DATA SECTION:

═══

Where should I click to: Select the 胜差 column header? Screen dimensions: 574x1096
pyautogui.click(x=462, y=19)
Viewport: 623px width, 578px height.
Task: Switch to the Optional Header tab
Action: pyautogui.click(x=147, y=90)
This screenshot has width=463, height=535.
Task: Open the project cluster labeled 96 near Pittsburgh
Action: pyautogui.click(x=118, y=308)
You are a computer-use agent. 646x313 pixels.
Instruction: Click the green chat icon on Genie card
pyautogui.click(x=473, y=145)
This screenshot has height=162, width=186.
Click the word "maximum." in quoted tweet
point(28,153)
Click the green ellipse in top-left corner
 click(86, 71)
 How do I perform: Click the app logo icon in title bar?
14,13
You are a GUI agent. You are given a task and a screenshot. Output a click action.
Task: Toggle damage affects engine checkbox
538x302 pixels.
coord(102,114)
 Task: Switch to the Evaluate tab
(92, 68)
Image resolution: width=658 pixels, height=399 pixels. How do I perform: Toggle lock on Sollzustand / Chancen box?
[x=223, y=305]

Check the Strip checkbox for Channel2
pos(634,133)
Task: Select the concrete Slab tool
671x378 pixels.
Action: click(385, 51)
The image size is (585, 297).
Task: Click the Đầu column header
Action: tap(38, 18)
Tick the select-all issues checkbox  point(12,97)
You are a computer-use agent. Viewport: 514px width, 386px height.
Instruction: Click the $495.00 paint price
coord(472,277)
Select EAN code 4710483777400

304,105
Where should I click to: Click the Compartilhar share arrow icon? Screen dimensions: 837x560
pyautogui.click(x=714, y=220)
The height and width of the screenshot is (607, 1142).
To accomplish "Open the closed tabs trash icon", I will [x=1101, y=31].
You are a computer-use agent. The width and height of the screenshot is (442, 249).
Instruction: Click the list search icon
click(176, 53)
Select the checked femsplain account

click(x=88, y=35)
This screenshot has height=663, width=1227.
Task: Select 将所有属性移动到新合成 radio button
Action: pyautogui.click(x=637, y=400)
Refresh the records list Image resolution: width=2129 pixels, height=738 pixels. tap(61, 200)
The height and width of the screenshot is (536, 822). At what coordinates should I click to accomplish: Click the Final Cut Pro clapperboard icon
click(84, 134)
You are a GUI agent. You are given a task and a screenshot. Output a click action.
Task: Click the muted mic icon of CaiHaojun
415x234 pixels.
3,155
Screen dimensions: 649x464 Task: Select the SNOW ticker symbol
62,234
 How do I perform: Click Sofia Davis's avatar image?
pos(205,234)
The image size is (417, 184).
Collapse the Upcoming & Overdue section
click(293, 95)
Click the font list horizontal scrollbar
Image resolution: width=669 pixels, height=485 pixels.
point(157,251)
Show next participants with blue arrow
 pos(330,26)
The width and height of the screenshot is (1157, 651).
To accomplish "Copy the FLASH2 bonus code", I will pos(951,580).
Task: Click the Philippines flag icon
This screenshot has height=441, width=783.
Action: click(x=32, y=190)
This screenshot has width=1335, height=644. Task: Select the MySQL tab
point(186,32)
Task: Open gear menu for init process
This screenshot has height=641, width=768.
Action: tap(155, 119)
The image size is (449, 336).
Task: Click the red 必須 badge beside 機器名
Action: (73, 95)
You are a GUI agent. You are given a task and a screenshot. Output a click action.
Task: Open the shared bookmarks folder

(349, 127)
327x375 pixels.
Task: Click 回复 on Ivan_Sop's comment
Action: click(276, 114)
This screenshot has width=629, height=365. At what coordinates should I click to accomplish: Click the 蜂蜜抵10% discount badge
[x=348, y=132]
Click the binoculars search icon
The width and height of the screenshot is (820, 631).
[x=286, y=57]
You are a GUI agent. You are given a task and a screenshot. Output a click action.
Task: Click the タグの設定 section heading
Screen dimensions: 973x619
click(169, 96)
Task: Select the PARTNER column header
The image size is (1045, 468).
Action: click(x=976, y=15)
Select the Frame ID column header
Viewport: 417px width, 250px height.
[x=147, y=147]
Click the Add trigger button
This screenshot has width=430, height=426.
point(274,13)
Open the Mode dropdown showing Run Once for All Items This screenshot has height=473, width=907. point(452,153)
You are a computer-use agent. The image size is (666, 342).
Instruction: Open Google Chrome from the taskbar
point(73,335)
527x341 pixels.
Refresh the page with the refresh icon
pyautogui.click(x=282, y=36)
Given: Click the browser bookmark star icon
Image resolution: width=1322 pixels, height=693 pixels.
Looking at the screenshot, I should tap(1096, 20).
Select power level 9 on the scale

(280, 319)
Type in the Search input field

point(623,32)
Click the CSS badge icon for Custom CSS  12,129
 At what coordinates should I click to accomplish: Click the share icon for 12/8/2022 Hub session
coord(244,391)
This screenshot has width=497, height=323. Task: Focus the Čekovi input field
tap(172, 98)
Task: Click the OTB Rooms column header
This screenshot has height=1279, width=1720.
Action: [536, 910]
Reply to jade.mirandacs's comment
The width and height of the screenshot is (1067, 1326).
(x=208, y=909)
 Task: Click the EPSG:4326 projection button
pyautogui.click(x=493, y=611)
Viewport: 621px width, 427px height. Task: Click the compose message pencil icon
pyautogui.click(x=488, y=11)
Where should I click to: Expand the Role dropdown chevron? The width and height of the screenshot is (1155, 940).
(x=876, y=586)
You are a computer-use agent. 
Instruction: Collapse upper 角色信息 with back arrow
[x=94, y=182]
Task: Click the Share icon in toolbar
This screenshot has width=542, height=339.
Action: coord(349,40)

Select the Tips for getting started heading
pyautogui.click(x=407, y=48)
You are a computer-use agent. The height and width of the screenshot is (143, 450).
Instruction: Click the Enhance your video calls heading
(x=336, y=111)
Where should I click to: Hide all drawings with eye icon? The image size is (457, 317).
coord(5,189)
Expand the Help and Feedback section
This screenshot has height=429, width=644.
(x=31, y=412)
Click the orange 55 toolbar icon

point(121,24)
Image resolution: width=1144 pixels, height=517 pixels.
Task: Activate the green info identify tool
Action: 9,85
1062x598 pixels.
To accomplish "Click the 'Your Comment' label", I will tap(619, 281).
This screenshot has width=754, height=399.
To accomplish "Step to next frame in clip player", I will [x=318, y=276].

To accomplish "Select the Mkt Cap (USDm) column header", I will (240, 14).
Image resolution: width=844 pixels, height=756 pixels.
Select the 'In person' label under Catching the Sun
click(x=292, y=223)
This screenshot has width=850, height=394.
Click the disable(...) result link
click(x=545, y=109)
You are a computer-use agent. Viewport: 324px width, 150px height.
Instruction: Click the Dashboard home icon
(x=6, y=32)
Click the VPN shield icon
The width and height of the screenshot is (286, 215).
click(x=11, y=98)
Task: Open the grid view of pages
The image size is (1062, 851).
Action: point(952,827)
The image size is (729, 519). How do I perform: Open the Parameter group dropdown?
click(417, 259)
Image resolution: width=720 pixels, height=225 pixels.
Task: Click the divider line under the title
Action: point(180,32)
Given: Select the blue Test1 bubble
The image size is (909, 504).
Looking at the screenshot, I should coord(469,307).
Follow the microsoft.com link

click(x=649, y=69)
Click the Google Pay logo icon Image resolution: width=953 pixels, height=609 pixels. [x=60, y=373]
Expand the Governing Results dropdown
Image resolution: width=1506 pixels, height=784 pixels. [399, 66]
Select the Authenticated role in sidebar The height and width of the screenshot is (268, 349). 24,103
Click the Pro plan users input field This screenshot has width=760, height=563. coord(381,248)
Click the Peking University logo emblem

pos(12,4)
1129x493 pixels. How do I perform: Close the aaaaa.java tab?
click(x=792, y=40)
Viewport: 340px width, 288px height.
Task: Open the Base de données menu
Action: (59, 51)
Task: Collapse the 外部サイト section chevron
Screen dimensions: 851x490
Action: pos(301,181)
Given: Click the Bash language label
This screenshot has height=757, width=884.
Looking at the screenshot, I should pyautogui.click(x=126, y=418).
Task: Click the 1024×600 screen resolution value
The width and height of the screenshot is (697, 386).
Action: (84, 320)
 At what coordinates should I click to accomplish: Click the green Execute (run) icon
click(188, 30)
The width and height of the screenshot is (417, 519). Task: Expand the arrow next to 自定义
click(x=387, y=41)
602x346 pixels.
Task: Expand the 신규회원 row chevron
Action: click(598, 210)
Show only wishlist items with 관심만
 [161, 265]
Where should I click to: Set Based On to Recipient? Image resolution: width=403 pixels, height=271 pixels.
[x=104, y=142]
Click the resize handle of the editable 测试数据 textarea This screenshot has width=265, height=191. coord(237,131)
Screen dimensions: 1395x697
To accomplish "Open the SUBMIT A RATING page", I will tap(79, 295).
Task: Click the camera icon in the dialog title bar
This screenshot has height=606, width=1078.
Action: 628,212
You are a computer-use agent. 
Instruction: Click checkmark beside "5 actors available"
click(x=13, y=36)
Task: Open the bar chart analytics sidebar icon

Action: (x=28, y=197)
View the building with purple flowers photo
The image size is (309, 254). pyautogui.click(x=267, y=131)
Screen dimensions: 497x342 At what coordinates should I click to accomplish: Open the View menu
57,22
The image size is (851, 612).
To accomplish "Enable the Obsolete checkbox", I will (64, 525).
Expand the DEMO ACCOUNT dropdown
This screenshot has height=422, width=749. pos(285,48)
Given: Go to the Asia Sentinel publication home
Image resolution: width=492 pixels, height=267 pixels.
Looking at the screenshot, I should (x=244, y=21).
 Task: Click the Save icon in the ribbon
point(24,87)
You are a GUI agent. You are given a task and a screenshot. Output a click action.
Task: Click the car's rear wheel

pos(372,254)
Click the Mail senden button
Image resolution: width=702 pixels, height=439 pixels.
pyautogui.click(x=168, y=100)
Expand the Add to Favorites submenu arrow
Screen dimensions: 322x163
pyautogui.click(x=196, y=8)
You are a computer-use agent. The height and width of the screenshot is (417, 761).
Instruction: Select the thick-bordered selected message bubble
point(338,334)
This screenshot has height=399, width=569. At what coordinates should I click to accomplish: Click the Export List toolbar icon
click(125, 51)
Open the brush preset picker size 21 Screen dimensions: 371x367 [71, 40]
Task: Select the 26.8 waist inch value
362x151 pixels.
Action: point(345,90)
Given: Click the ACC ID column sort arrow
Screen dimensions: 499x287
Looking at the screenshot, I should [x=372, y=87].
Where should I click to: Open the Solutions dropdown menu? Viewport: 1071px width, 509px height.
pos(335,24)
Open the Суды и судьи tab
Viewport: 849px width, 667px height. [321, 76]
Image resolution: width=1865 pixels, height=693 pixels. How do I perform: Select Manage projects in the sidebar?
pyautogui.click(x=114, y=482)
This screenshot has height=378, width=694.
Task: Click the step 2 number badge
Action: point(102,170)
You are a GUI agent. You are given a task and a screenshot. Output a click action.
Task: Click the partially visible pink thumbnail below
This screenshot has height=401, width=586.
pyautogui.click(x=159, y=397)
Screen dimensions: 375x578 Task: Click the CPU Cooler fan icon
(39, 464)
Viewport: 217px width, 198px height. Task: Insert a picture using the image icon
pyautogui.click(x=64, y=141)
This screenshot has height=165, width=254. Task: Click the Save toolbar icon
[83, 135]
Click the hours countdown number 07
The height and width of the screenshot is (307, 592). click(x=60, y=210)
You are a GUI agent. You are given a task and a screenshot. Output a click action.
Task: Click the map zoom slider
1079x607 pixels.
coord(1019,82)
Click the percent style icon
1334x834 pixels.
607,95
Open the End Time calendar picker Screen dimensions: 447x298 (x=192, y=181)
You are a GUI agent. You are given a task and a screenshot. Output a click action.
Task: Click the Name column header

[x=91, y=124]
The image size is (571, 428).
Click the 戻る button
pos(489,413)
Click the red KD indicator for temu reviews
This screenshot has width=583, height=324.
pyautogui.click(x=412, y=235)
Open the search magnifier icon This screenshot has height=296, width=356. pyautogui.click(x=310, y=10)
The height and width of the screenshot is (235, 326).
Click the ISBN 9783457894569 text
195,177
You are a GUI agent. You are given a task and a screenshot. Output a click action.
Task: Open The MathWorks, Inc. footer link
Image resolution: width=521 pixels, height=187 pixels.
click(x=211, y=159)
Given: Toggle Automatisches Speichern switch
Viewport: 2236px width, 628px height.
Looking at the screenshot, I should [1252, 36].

═══

PROBLEM DETAILS:
Copy each line of the entries in which the string "will" is found.

SOLUTION TO THIS TASK:
To accomplish "Open the closed tabs trash icon", I will [x=1101, y=31].
To accomplish "Copy the FLASH2 bonus code", I will pos(951,580).
To accomplish "Click the 'Your Comment' label", I will tap(619, 281).
To accomplish "Step to next frame in clip player", I will [x=318, y=276].
To accomplish "Select the Mkt Cap (USDm) column header", I will (240, 14).
To accomplish "Open the SUBMIT A RATING page", I will tap(79, 295).
To accomplish "Enable the Obsolete checkbox", I will (64, 525).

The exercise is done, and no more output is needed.